Vartolu insanların çoğu Berlin'de yaşar. Biz de uçakla Berlin'e geldik. Şunu anımsıyorum. Bir geceliğine İstanbul’da geceledik. Bir otelde... Tuvalet ihtiyacı duydum. Gittiğim odada normal alafranga tuvaleti görünce tanımadım. Anneme sordum, "Tuvalet nerede?" diye. Köyümüzde böylesi bir konforumuz olamazdı.
Babam ve annem bizden 19 ay önce Berlin'e yerleştikleri için, biz gelmeden düzeni kurmuşlardı. 1900'lerden kalma bir binada, sobalı, iki odalı, bir mutfaklı ve dışarıda yarım kat altta bir tuvaleti olan bir evde kalıyorduk. Bu tuvaleti karşımızda oturan yaşlı bir Alman kadını ile paylaşıyorduk. Bir ufak köpeği vardı, güzel bir insandı. Annem tuvaletin önceden çok kirli olduğunu ve iyice temizlediğini anlatmıştı. Babam fabrikadaki mesaisi bittikten sonra Goethe Enstitüsü'nde Almanca kurslarına katıldı. Almancayı öğrendikten sonra ise öğretmenliğe atandı. Çocuklarını Almanya'ya getiren Türkler, Türkçe bilen öğretmenlere ihtiyaç duyuyordu. Biz babamızın okulunda öğrenciydik. Dördümüz her sabah beraber okula gider öğleden sonra geri dönerdik. Babam bize yemek pişirir, bizimle ilgilenirdi. Annem gece vardiyasında çalıştığı için eve geç saatlerde dönerdi.

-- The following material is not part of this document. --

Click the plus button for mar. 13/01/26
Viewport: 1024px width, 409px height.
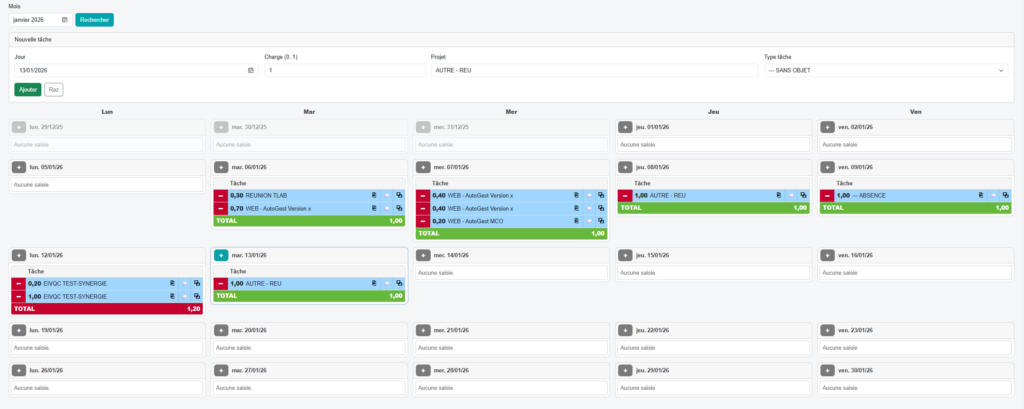click(221, 255)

Babam Atatürk okulunda okuduğundan dolayıdır belki, ütülü giysileri, beyaz gömleği ve kravatı ile çok yakışıklı, dikkat çeken, sevilen biriydi. Okulda Türk çocukları ile beraberdim ve her gün Almanca dersine katılıyorduk. Diğer dersleri babam Türkçe olarak verirdi. Coğrafya, matematik, tarih, Türk dili, spor, resim ve müzik dersleri... Çok yönlü bir öğretmendi. Başarısı halen konuşulur. Biz ilk senelerde Alman çocukları ile tanışmadık. Ayrı dünyaların insanlarıydık. Beşinci sınıfta en başarılı öğrenciler Alman okullarındaki sınıflara verildi. Biz 30 civarında Türk çocuğun içinde, yalnızca dört öğrenci bunu başarabildi. Biri de bendim.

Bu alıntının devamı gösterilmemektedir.